Rents and leasing volume for both HDB flats and condominium units rose last month compared with October, thanks to the setting up of more Vaccinated Travel Lanes (VTLs), according to flash data from real estate portals 99.co and SRX released on Wednesday (Dec 15).

Monthly rents for condos rose by 1.1 per cent in November, with price growth observed across the board in central Singapore, city fringes and the suburbs.

Year on year, condo rents were up 10 per cent from November last year.

Rental volume for the condo market increase by 1.7 per cent to an estimated 4,696 units, compared with 4,612 in October. The biggest share of units rented was located in the suburbs, which made up 39.6 per cent of total rental volume.

Ms Christine Sun, senior vice-president of research and analytics at real estate firm OrangeTee & Tie, noted that the overall increased connectivity with various countries continued to benefit the rental market despite some tightening of border rules after the emergence of Omicron.

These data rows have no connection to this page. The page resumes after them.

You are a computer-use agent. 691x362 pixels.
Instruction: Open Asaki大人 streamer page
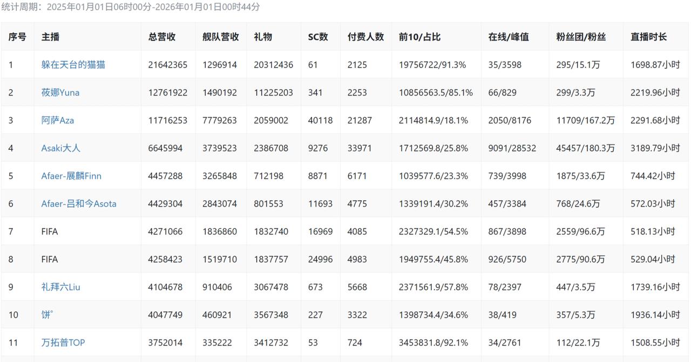click(60, 148)
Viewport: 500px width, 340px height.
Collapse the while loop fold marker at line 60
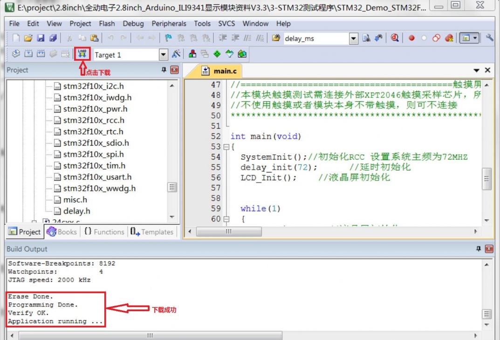tap(226, 219)
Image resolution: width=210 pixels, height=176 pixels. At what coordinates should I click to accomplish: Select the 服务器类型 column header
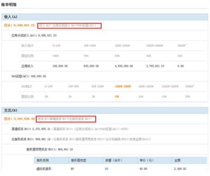pyautogui.click(x=79, y=160)
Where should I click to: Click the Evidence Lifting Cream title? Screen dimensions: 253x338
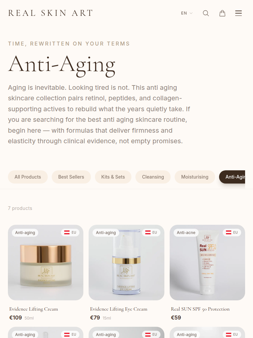[34, 309]
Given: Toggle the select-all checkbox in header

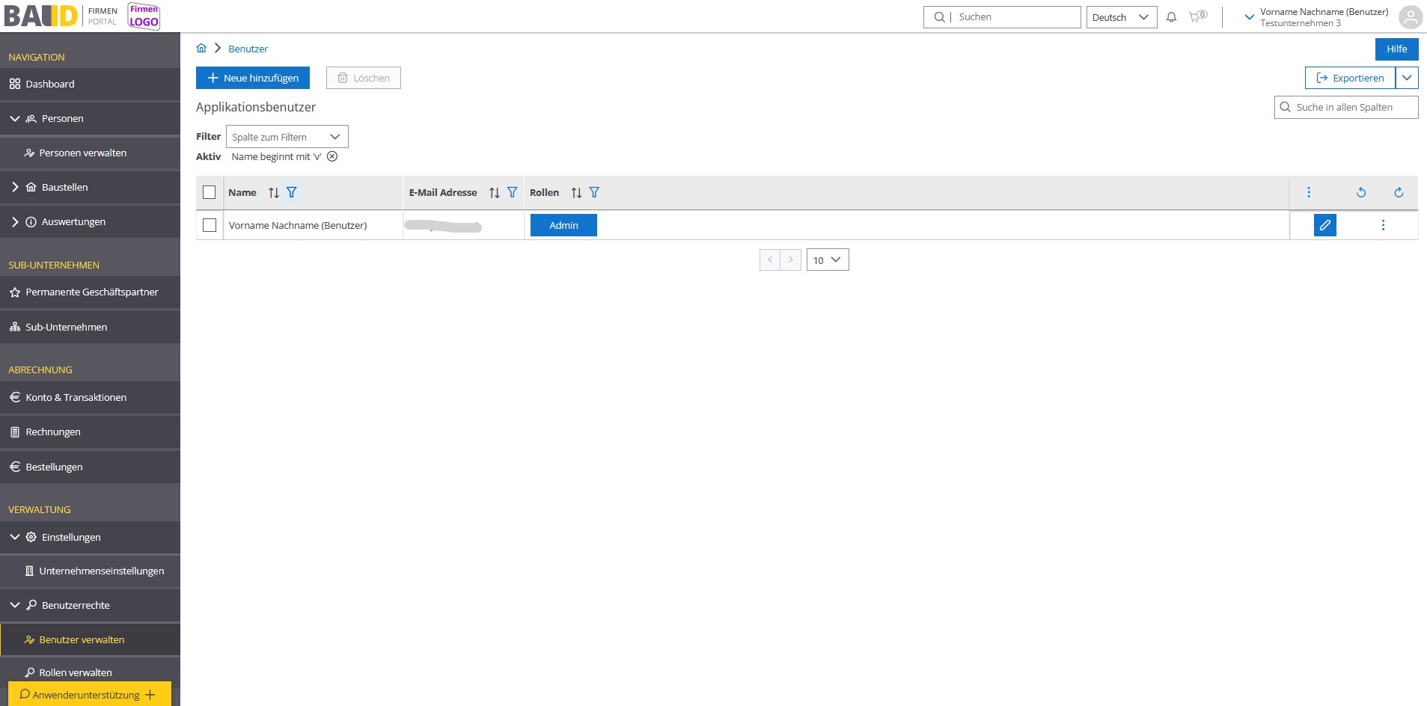Looking at the screenshot, I should (x=210, y=192).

Ms Sun added that demand for rental homes is outstripping supply in the market.

“Construction delays have slowed the completion of new homes, while housing stock has been removed since a number of landlords have sold their units. Some homeowners who have sold their flats or condominiums recently have also rented units as they wait for the completion of their new homes or for prices to fall before buying a new home,” she said.

Rents for HDB flats rose by 0.8 per cent in November for the 17th consecutive month, across all flat types in both mature and non-mature estates. Compared to November last year, HDB rents were 9.2 per cent higher.

More HDB flats were also leased last month, up by 2.6 per cent to an estimated 1,792 units, compared with 1,746 units in September.

Huttons Asia chief executive Mark Yip noted that the increase in rents in both segments could have been supported by the increasing rental volume.

Mr Yip expects the overall rental market to continue to benefit as more companies bring in professionals to work in Singapore via the various VTLs in the coming months.

OrangeTee’s Ms Sun shared similar sentiments: “Barring new developments from the Omicron variant and if border controls are not tightened substantially, rental demand is poised to bounce back stronger next year when international air travel continues to be restored.”

She expects rents for both segments to increase at a faster pace of around 8 to 11 per cent over the next 12 months.